Verheerende Folgen
Klar ist: Wir essen viel zu viel Fleisch (siehe Grafik unten). Zwar sinkt der Konsum seit Jahren minimal, mit rund 60 Kilogramm pro Kopf und Jahr sind es aber immer noch drei Mal so viel wie maximal empfohlen.
Mit umfassenden negativen Auswirkungen: Zu hoher Fleischkonsum begünstigt Herz-Kreislauf-Erkrankungen, Diabetes und Darmkrebs, er belastet Bodenfruchtbarkeit, Gewässerqualität und Biodiversität und befeuert den Klimawandel.
Die Produktion tierischer Lebensmittel verursacht 67 Prozent der nahrungsmittelbedingten Treibhausgasemissionen Österreichs, rechnet der WWF vor. Insgesamt produziert der Nahrungsmittelsektor laut dem Fleischatlas von Global 2000 mehr CO2 als der Straßenverkehr. Dazu kommt die Frage der Ernährungssicherheit.
○ ○ ○ ○
> [Ziel] Schreib aus dem Text zum Fleischkonsum oben alles von "Verheerende Folgen" bis hinunter zu "befeuert den Klimawandel." wortgetreu ab.
○ ○ ○ ○
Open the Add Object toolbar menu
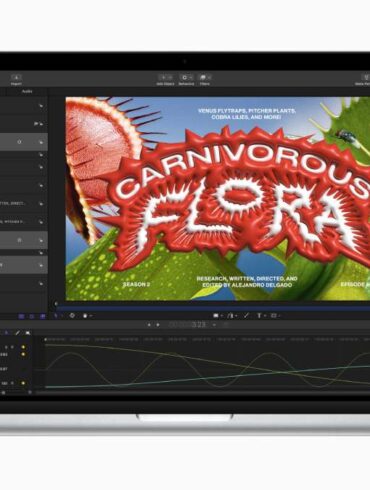Screen dimensions: 370x490 (165, 77)
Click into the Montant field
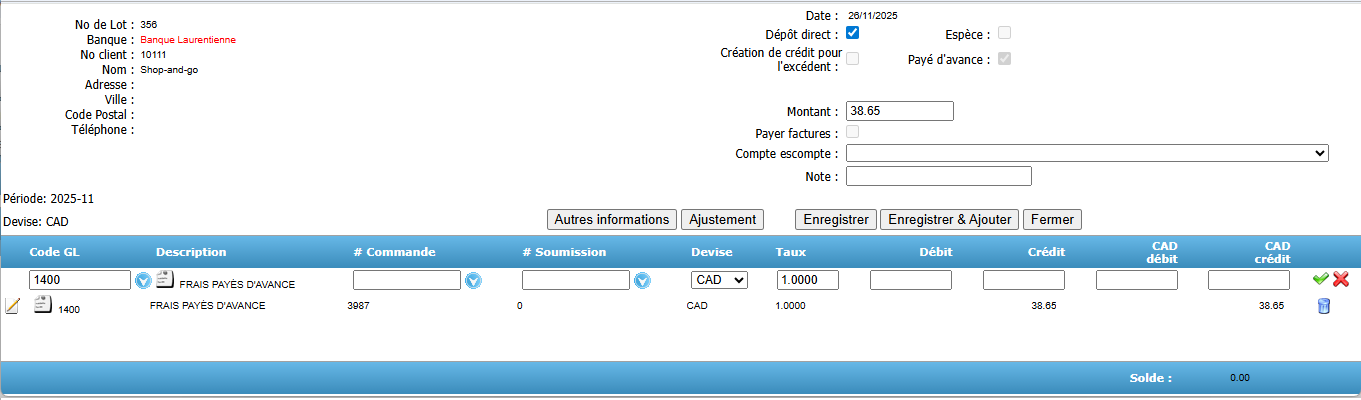This screenshot has height=400, width=1361. click(x=899, y=111)
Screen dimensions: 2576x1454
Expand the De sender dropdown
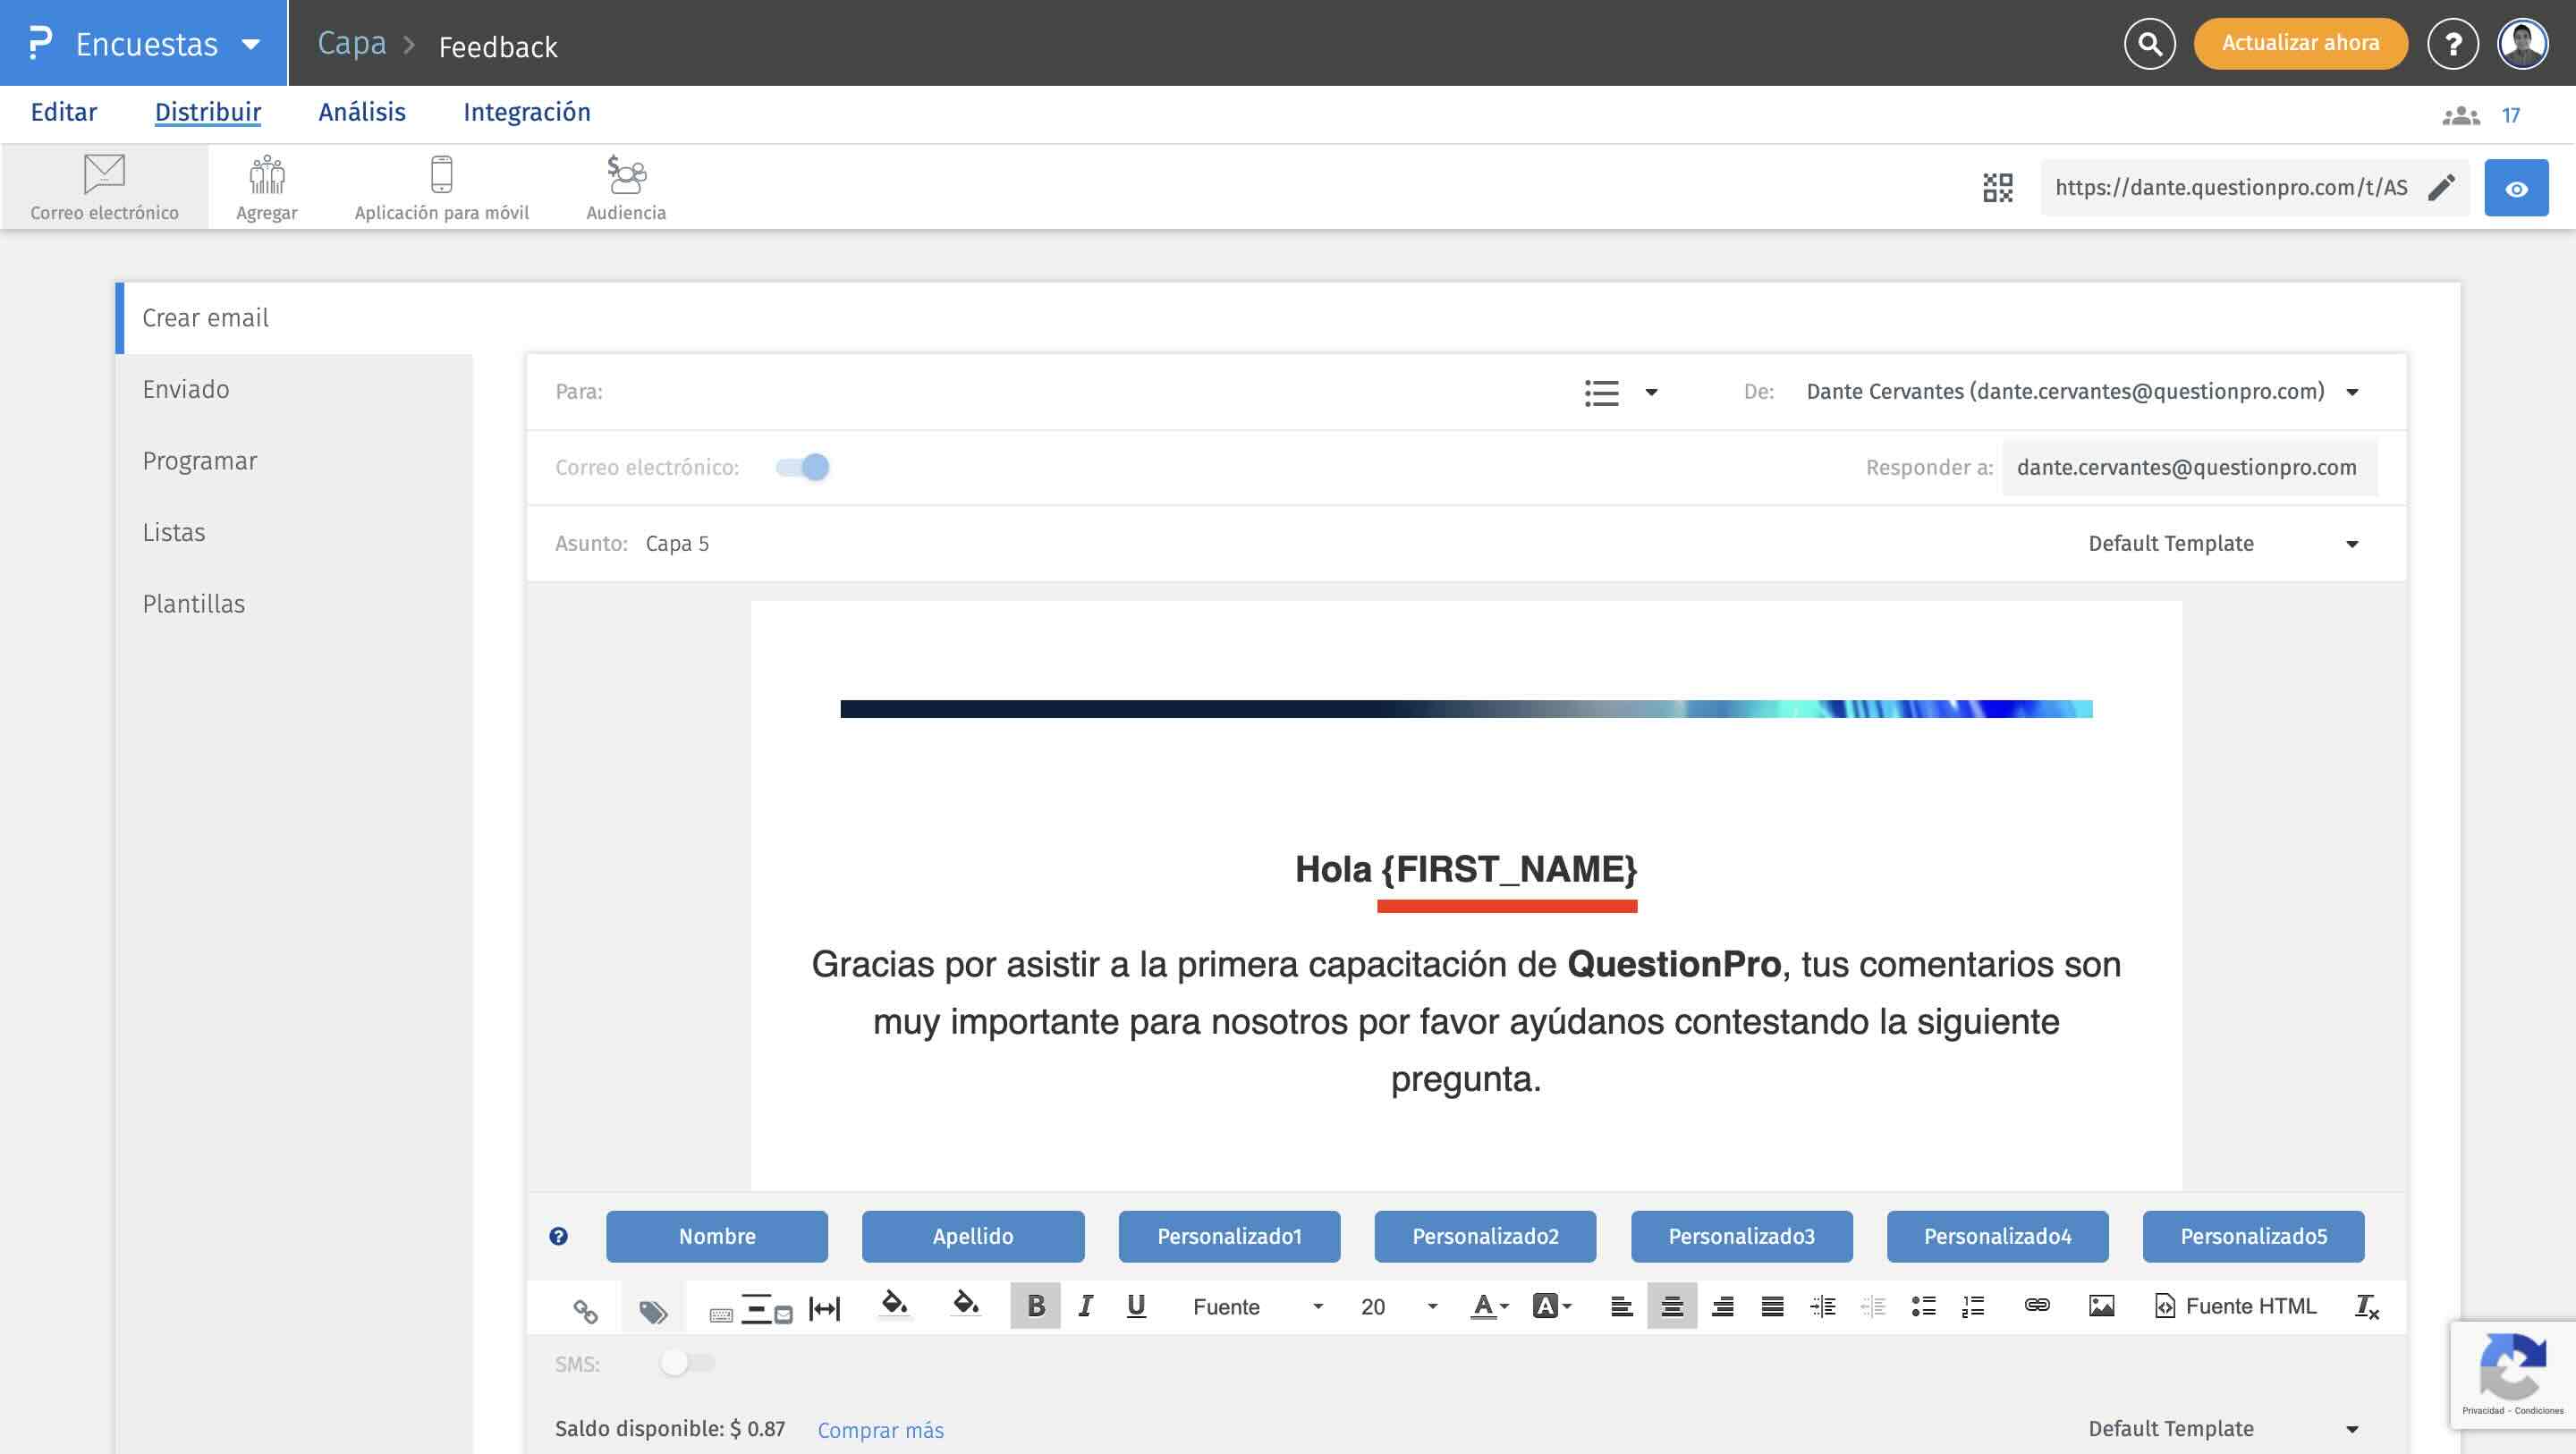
○ ○ ○ ○
> [Lösung]
Verheerende Folgen
Klar ist: Wir essen viel zu viel Fleisch (siehe Grafik unten). Zwar sinkt der Konsum seit Jahren minimal, mit rund 60 Kilogramm pro Kopf und Jahr sind es aber immer noch drei Mal so viel wie maximal empfohlen.
Mit umfassenden negativen Auswirkungen: Zu hoher Fleischkonsum begünstigt Herz-Kreislauf-Erkrankungen, Diabetes und Darmkrebs, er belastet Bodenfruchtbarkeit, Gewässerqualität und Biodiversität und befeuert den Klimawandel.